直生の勉強机の隣に、簡素なドレッサーが置いてある。その前まで膝を擦るようにカーペットの上を移動してから、ボクは鏡に向かい合って座り込んだ。
「えっと……」
自分でも馬鹿馬鹿しいと思う。転移前、何の仕事をしていたかは知らないが、あの鞄の中身を見るにオフィス勤務っぽかったし、そんなサラリーマンがこんな髪飾りなんて絶対にしないだろう。それでも、ボクはどうにか、手元にあるリボンを自分の髪に結ぼうとした。左側で不器用につまみ上げた自分の髪の房が、つるつると滑る。自分は女だった事はないけど、お洒落をしなきゃならない女性は毎日大変だなとつくづく思う。
上手く結べずに、まごまごとしているボクの脳内で、ふと声が響いた。
『ふふっ。大丈夫、私が結んであげる』
「……誰?」
思わず、鏡の自分に向かってぽかんと口を開けたままで、間抜けな声が出た。もちろん、そこにはボクしか映っていない。きっと、これは記憶の中の声なんだろう。おそらくは、このリボンをボクにくれた誰か。けれど、思い出せない。
『ピンクなんて、ボクにあり得ないでしょ。黒とか青とかならともかくさあ』
『えー。絶対似合うって。大人しい色も素敵だけど、ピンク、絶対に似合うよ?』
『あんた、ピンクが好きなの?』
『そうだよ。だって可愛いもん。それに、ヨアさんが可愛いって褒めてくれた色だから。ピンクは、幸せの色なんだよ』
はにかむような笑いが、春風みたいにさあっと脳内を吹き渡る。手に持ったリボンを、ボクは鏡ごしにじっと見つめた。
『慣れたら簡単に付けられるから大丈夫。ここの髪をね、こうやって持ち上げて……』
あの声を思い出していたら、指先は不思議なほどに落ち着いて動いた。まるで、最初からどう動かすのかを知っていたみたいに。髪の下を通しながら一回結ぶと、薄い生地のリボンが髪の横側から垂れ下がる。位置はここでよさそうだけど、このままだとリボンがずり落ちてしまうだろう。何かで固定しないと。
「そうだ、確か……」
直生の奴、ヘアアクセも持ってたよな。その辺の棚にあった、大きめの黒いバレッタみたいなものを、片手で拝借する。自分の髪色に馴染んだ色の濃いそれを、パチンと音を立てながらリボンの下で留めると、リボンは落ちてくる事なくボクの髪に収まっていた。まっすぐな剛毛だから滑り落ちてしまうのではないかと思ったが、意外としっかり留まってくれる金具だったようだ。どこかほっとしながら、ボクはリボンから両手を離す。
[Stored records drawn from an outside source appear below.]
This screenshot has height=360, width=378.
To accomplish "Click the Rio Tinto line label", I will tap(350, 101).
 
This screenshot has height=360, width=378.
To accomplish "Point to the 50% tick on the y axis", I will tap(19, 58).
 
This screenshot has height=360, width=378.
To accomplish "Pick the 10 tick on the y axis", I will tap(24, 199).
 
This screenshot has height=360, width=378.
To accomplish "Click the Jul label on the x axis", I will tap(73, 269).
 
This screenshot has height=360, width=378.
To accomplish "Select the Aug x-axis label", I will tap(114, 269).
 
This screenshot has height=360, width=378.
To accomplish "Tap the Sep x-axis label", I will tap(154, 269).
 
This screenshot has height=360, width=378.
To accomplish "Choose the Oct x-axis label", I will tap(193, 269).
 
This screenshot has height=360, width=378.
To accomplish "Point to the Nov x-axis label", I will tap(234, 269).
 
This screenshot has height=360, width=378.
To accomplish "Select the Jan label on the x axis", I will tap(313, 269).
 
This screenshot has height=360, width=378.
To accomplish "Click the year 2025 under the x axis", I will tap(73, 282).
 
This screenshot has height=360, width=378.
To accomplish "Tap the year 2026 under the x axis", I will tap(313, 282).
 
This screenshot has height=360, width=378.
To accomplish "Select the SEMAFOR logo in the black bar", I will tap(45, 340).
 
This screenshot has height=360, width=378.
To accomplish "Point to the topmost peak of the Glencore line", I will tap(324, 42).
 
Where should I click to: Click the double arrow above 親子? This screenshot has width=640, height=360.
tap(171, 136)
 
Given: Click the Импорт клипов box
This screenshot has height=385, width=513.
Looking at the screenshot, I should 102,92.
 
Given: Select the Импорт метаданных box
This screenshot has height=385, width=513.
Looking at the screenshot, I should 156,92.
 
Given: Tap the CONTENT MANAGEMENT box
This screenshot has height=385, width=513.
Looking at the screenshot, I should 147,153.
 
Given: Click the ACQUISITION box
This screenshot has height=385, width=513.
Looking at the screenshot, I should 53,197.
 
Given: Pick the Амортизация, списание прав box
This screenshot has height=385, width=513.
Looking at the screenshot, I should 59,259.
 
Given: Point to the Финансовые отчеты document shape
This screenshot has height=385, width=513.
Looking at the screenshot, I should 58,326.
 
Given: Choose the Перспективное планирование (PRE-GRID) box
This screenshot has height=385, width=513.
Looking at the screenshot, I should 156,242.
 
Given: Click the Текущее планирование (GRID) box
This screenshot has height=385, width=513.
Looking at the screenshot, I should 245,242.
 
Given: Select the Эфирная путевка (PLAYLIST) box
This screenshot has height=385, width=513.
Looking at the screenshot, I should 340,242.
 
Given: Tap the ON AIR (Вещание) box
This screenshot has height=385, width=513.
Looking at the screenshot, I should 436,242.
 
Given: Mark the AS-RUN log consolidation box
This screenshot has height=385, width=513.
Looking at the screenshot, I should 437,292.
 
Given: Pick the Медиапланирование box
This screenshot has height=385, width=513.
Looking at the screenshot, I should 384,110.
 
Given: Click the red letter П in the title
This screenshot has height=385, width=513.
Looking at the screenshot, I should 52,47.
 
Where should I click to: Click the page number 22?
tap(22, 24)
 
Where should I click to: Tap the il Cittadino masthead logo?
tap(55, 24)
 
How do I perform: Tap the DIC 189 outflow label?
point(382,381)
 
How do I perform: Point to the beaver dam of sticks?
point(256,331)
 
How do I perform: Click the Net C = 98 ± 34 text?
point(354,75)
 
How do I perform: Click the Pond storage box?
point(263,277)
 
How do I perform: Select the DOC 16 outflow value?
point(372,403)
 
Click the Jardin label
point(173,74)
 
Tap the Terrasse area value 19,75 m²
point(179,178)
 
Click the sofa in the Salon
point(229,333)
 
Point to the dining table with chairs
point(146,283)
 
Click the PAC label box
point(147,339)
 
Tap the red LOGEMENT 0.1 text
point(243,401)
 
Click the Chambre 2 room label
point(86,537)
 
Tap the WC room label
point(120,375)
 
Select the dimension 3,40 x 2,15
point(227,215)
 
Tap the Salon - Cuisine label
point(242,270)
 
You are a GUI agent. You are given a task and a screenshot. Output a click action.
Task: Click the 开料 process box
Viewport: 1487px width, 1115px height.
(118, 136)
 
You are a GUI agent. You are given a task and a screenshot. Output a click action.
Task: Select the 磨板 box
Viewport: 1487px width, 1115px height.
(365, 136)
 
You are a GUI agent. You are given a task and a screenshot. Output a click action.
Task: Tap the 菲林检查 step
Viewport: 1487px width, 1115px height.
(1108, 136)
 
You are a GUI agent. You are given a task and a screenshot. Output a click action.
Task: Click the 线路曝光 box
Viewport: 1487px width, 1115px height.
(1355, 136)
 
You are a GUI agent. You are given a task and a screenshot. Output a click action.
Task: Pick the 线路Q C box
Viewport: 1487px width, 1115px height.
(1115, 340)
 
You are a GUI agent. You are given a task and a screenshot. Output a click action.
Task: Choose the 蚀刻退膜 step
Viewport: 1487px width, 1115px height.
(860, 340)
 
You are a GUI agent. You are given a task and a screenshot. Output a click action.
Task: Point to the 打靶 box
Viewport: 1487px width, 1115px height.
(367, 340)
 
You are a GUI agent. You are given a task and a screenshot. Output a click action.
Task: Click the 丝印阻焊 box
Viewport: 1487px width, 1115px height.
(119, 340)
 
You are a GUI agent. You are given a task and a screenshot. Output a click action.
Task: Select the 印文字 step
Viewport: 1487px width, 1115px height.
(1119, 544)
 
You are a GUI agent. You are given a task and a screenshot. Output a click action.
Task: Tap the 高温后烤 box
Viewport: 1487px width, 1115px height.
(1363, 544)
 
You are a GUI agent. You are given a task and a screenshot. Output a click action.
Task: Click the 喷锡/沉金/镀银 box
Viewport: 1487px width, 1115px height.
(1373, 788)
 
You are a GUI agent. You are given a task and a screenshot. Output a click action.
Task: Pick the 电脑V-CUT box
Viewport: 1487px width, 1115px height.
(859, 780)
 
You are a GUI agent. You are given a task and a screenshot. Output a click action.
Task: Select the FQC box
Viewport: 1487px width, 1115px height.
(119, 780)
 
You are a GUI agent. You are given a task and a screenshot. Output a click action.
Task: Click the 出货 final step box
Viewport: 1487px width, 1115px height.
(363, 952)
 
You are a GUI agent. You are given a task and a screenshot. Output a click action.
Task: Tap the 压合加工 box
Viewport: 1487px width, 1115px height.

改めて鏡の中を覗き込むと、顔の横側で垂れ下がったリボンがふわりと揺れた。物に感情なんかないはずなのに、まるで喜んで笑っているみたいだ。ボクの隣で、こうやってリボンを結んでくれたはずの、誰かみたいに。顔の朧な笑顔が、まだ捲れずにいる記憶の裏側で翻る。
『ヨアくん、って素敵な名前だね』
『そんなにいいのかなぁ……あんまり、好きじゃないんだけど。この目と同じで』
『そっかあ。……私は、綺麗だと思ったよ。夜明け前の空みたいで。だってそれは、困難を潜り抜けた後に必ずやってくる希望だから。あなたの目に宿る炎が、燃え上がる心みたいに見えて、私は好きだな』
躊躇いながらも、そう伝えてくれた言葉が蘇った。今まで、誰から聞いた言葉とも違っていた。表面をなぞるだけの美辞麗句でもなく、薄っぺらい慰めでもなく。ボクがこの目と名前を嫌いだと言ったから、勇気を出してそう口に出してくれたひたむきな心が、声音から伝わってきた。
「……あんたは、一体誰なの?」
掠れた声で問い掛けても、頭の中からも外からも答えは返ってこない。けれど、黒い髪に映えるピンクのリボンは、まるでお守りみたいにしっくりとそこへ馴染んでいた。頭を振ってみても、体を翻して揺らしてみても。絶対にボクの趣味じゃないはずなのに、そこにいるのが当たり前みたいに、馴染んだ姿に感じたんだ。
これは、鏡の中に、このリボンの持ち主を見ているせいなんだろうか。それとも、ボク自身、何度もこのリボンを付けて出かけていた経験がある、とか……?
「……」
ここは、ボクが住んでいたのとは全く違う世界の“東京”だ。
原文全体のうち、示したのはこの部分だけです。